Much of recent human development has been driven by the quest to create more and more options in all aspects of our lives.
From the ability to easily travel to any part of the world, to having access to a diverse assortment of food, shops, entertainment, gadgets or education, the world is flatter than ever and we have access to the widest range of everything – certainly more than we have ever known in our history.
Does this abundance of choice make life better?
More choice can prevent us from moving forward and less choice helps us to walk out the door.
In his book Paradox of Choice, psychologist Barry Schwartz cites numerous studies showing that where there is too much choice it can lead to unhappiness, and can even prevent someone from making a decision. (Schwartz, B, 2003). In a study called “When Choice is Demotivating,” a gourmet food store in an upmarket community typically set up tables with new products that people could sample and buy. Using this environment, researchers set up a line of exotic, high quality jams for customers who, after tasting the samples, could get a one dollar coupon should they decide to buy. Setting up two scenarios, the researchers offered six varieties of jam in the one and 24 varieties in another. In both scenarios the full 24 varieties were available for purchase with the same discount. The 24 varieties attracted more people to the table, although in both the scenario with six and 24 varieties about the same number of people tasted.
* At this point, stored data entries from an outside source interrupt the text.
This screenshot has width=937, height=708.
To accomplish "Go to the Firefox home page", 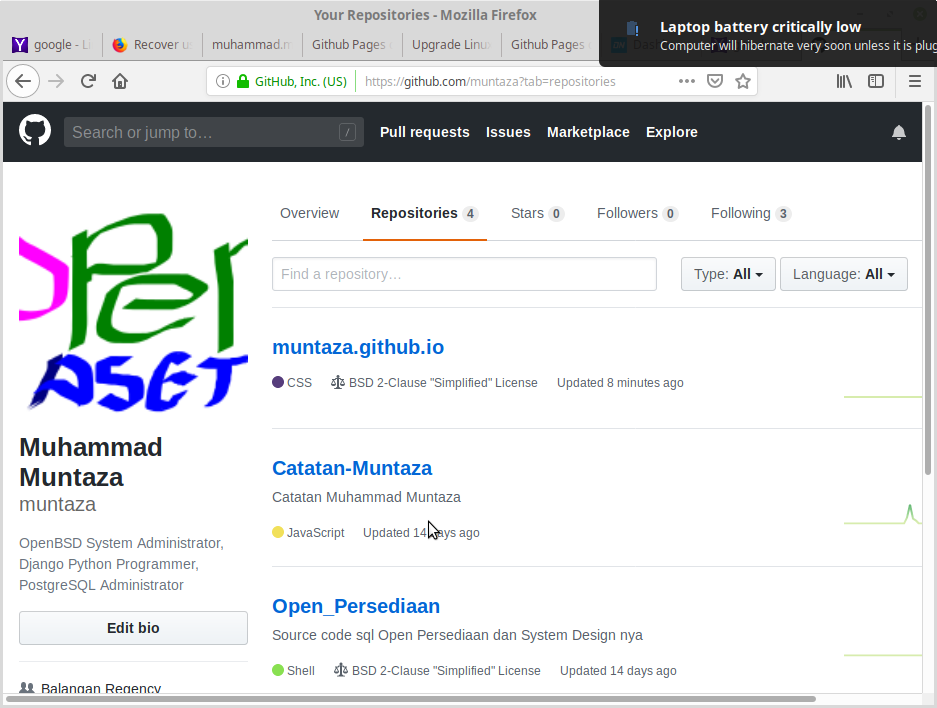I will pyautogui.click(x=120, y=81).
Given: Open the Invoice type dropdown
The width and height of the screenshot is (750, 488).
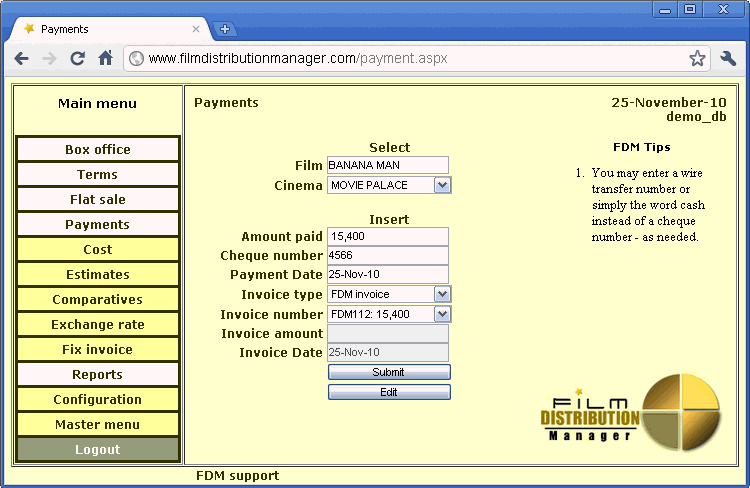Looking at the screenshot, I should point(442,294).
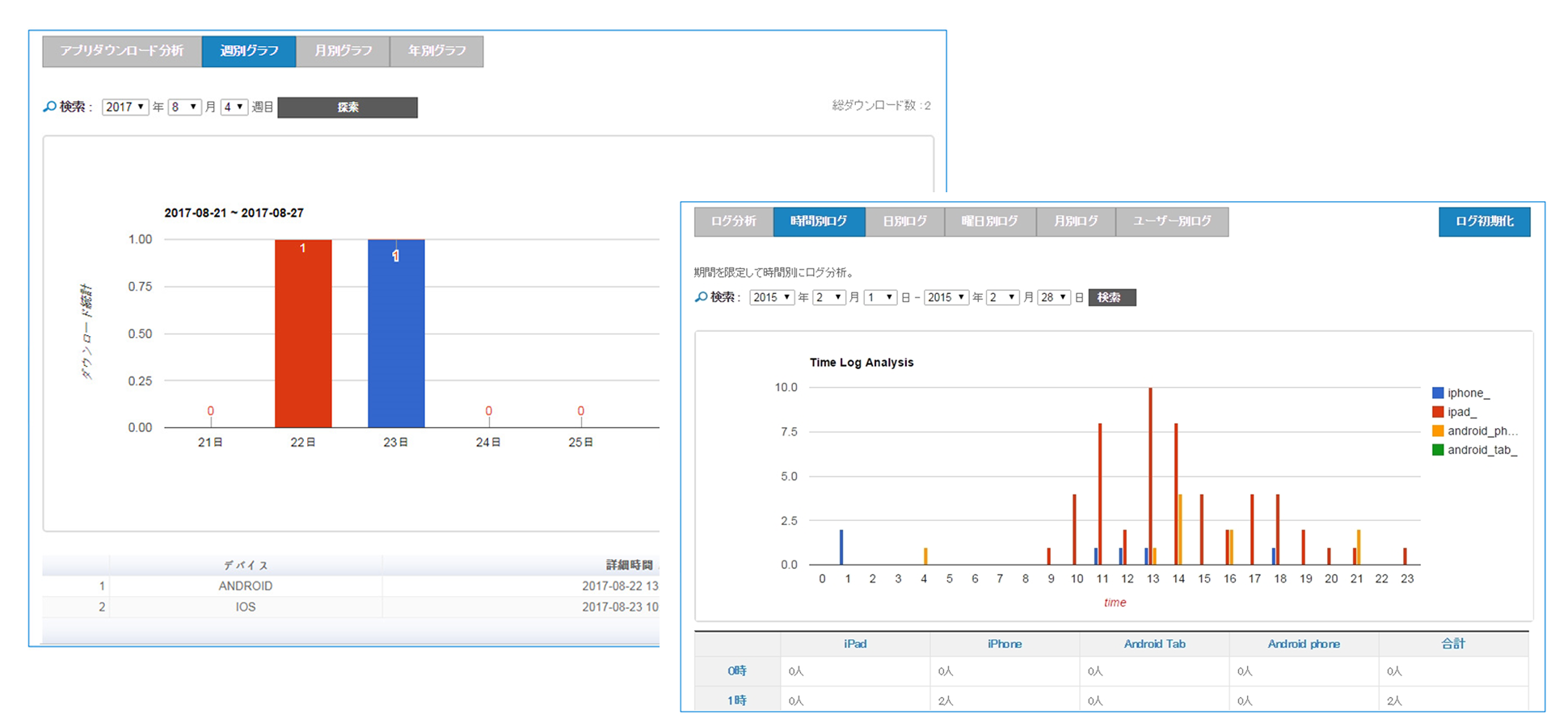Screen dimensions: 1568x727
Task: Expand the week number dropdown showing 4
Action: (x=234, y=107)
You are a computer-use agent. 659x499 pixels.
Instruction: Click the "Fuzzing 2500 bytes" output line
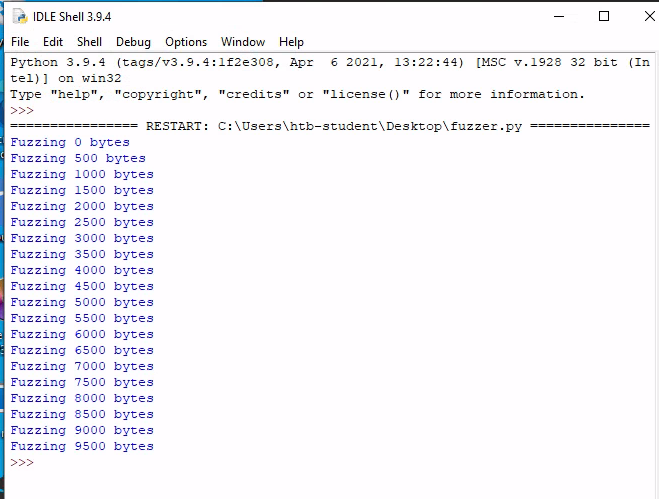tap(82, 222)
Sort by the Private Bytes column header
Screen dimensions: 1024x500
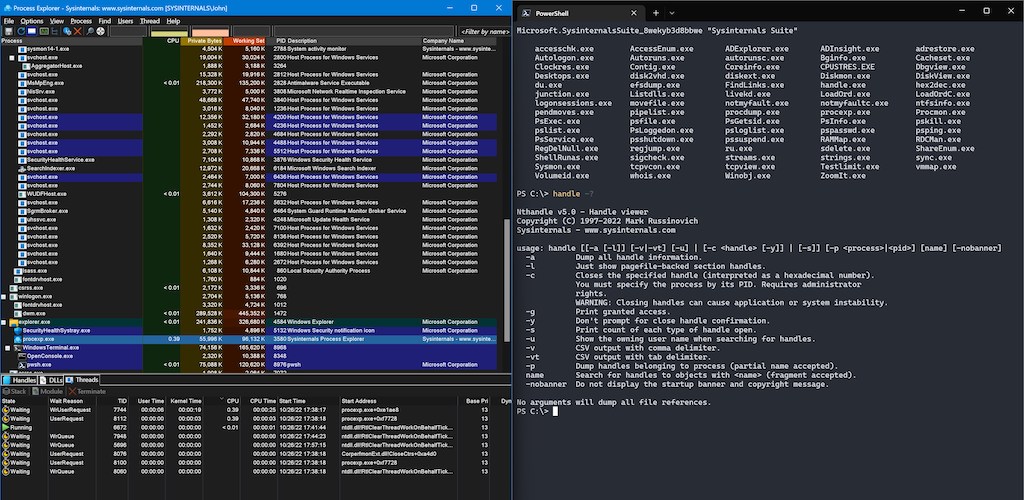(x=204, y=41)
The real difference however came when measuring who actually bought the jams. Thirty percent of this exposed to the scenario where there were only six jams bought while only 3 percent of those exposed to 24 varieties bought.
Setting ourselves some constraints, removing some of the options off the table, is more likely to get us out the door than adding more possibilities.
“I’m sorry I wrote such a long letter, I didn’t have time to write a short one”
– Blaise Pascal, Winston Churchill or Abraham Lincoln (take your pick)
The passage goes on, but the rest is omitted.